Task:
Copy exactly the lines of the records below, and only those lines, beginning with the line that contains "Task: Click USDC icon in 53.01M received row" and ending with the line that contains "Task: Click Susan Rodger's signature".
━━ Source information ━━
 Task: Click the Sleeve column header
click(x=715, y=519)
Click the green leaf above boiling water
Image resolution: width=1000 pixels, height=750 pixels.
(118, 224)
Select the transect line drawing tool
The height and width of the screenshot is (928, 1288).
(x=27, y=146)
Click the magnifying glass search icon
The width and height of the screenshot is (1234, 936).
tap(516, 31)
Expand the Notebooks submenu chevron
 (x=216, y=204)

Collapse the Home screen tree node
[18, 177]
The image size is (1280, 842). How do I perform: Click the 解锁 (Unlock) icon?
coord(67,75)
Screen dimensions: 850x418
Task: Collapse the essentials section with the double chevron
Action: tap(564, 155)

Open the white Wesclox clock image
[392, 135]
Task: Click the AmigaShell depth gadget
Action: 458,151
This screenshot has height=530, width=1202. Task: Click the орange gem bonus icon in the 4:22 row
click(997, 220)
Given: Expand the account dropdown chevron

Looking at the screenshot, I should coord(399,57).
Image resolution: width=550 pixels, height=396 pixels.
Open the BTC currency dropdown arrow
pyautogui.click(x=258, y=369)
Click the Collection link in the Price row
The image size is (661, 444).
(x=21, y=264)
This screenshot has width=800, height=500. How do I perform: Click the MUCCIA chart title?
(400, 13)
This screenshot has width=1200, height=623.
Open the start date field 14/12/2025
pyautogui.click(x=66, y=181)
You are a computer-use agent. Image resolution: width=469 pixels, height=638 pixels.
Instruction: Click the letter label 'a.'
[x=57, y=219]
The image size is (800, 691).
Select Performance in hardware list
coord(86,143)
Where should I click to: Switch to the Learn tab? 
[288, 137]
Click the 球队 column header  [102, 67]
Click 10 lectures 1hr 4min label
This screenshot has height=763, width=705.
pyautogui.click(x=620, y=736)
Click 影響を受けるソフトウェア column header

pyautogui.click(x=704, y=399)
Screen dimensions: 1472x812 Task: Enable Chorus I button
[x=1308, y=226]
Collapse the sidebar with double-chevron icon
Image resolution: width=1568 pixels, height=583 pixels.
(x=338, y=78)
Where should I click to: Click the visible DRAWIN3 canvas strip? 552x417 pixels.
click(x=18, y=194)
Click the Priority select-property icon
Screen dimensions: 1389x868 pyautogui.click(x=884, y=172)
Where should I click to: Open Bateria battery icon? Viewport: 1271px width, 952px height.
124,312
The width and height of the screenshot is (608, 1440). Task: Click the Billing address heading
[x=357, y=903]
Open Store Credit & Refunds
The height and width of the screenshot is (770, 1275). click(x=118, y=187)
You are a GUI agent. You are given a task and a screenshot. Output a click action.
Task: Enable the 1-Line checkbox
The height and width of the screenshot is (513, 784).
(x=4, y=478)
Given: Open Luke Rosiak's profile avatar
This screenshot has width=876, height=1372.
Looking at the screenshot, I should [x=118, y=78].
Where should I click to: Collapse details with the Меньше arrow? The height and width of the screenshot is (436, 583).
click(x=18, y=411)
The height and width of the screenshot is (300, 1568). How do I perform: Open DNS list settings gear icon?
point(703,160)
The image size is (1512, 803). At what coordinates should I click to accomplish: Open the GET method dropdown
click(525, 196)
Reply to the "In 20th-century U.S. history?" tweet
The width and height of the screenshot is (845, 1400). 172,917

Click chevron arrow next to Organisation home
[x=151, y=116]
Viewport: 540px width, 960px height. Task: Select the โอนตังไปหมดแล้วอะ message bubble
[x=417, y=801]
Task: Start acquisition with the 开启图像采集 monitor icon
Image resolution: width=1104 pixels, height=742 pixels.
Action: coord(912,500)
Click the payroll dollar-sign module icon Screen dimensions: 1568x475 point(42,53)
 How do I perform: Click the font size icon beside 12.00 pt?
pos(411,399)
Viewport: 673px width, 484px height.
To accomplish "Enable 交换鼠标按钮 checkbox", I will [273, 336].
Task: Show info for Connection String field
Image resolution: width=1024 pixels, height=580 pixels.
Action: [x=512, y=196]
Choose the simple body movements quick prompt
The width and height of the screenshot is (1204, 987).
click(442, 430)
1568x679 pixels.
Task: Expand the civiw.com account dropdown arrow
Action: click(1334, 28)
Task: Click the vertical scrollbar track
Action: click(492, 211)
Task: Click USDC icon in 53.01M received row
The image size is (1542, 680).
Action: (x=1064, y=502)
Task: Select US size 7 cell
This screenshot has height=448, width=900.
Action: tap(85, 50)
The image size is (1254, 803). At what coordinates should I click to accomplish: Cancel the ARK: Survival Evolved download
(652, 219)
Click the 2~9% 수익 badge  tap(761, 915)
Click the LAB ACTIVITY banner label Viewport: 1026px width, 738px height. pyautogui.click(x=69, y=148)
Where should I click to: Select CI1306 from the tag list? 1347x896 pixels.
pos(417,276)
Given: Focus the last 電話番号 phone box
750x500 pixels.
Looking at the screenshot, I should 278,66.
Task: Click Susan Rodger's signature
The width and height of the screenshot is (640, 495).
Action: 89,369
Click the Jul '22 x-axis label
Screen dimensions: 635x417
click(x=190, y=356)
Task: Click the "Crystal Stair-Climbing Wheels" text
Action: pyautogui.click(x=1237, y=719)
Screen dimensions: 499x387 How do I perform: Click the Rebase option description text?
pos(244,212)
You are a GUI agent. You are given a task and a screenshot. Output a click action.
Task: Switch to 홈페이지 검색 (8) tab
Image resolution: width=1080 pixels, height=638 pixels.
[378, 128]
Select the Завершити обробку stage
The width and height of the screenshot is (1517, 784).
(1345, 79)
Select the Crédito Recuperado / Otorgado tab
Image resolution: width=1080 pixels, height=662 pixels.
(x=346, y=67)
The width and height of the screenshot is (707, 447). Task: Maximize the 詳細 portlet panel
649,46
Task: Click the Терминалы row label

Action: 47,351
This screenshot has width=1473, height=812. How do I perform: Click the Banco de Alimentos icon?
━━━
Result:
Task: Click USDC icon in 53.01M received row
The image size is (1542, 680).
Action: (x=1064, y=502)
Task: Select US size 7 cell
This screenshot has height=448, width=900.
Action: tap(85, 50)
The image size is (1254, 803). At what coordinates should I click to accomplish: Cancel the ARK: Survival Evolved download
(652, 219)
Click the 2~9% 수익 badge  tap(761, 915)
Click the LAB ACTIVITY banner label Viewport: 1026px width, 738px height. pyautogui.click(x=69, y=148)
Where should I click to: Select CI1306 from the tag list? 1347x896 pixels.
pos(417,276)
Given: Focus the last 電話番号 phone box
750x500 pixels.
Looking at the screenshot, I should 278,66.
Task: Click Susan Rodger's signature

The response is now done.